原田芳雄が死んだ、71歳。
彼を最初に見たのは、1969年俳優座の公演で、演出は、これも最近なくなった演出家安井武のデビュー作の『鹿の園』だった。
これは、その後の俳優座の分裂にもなって行く、若手中心の公演だったようだが、その中で原田は、他の役者と異なる鮮やかな印象を残した。
その後、出ていた日活の「野良猫ロック・シリーズ」は見ていなくて、映画で見た最初は、1972年の藤田敏八監督の『赤い鳥、逃げた?』だった。
石原裕次郎主演の『反逆の報酬』との併映だったが、今はない横浜東宝のガラガラの客席で見た。
ここで原田は、警察に捕まり、刑事の青木義朗に尋問されると、逆に「興奮しちゃだめだ!」と反論するなど、不思議な演技で驚かせたが、この映画の非常に「シラケタ」感じは大変新鮮だった。
中では、「することがなくなったら老人なんだ」とも言っていた。
これらは、勿論シナリオのジェームス・三木、監督の藤田敏八のものだが、現場での即興演出による、原田芳雄の工夫によるものでもあったと思う。
この映画の中で、よく見ると原田芳雄は、映画の経験があまりなかった桃井かおり、大門正明らをリードし、とても上手く助けている。
原田芳雄の演技は、適当にやっているように見えるが、実はよく工夫して細かくやっている。
この辺は、やはり俳優座にいたことが作用していたと思う。
新劇の演技法もバカにならないのである。
私が結婚したとき、妻が原田芳雄の、特に歌のファンだったので、渋谷の西武劇場(現パルコ劇場)で行われた彼の歌の公演を見に行ったこともある。
その頃だと思うが、原田芳雄が、私の大学の劇団の2年上の人で、女優もやっていた「小国さんと結婚した」と聞いたのは。

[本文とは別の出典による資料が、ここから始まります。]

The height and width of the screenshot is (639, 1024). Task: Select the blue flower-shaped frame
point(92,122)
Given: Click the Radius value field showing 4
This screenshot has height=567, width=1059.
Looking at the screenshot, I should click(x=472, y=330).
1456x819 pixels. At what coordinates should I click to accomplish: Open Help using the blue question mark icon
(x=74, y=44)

私が入団したときは、小国さんはもう女優はやっていなかった。
だが、彼女が新入生で劇団に入って来たとき、あまりに可愛いので、「最初に誰がデートするか、その順番を籤で決めた」との伝説が残っていた。
女優をやめた後、彼女は劇団俳優座の職員になり、そこで原田芳雄と知り合ったとのこと。
原田芳雄の出演作品の名作で、1975年の黒木和雄監督のATG映画『祭りの準備』があり、ラスト・シーンの原田の「バンザイ!」は大きな話題になった。

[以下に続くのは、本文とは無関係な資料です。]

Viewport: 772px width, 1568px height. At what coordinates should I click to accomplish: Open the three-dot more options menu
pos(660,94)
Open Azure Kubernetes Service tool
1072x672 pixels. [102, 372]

これは、久保田幸雄の本によれば、「オンリー撮り」でやったものなのだそうだ。
オンリー撮りとは、同時録音の際に、何かの原因で台詞が上手く録音できなかったとき、その場でもう一度役者にやってもらい録音するテクニックで、シンクロ録音が主流となった現在では、重要な録音技術の一つとなっているとのこと。
あのとき、電車が出てしまい何もないホームを原田芳雄に何度も走ってもらい、「バンザイ!」の名シーンを撮ったとのことである。
多くの作品で工夫のある演技を見せた俳優のご冥福をお祈りする。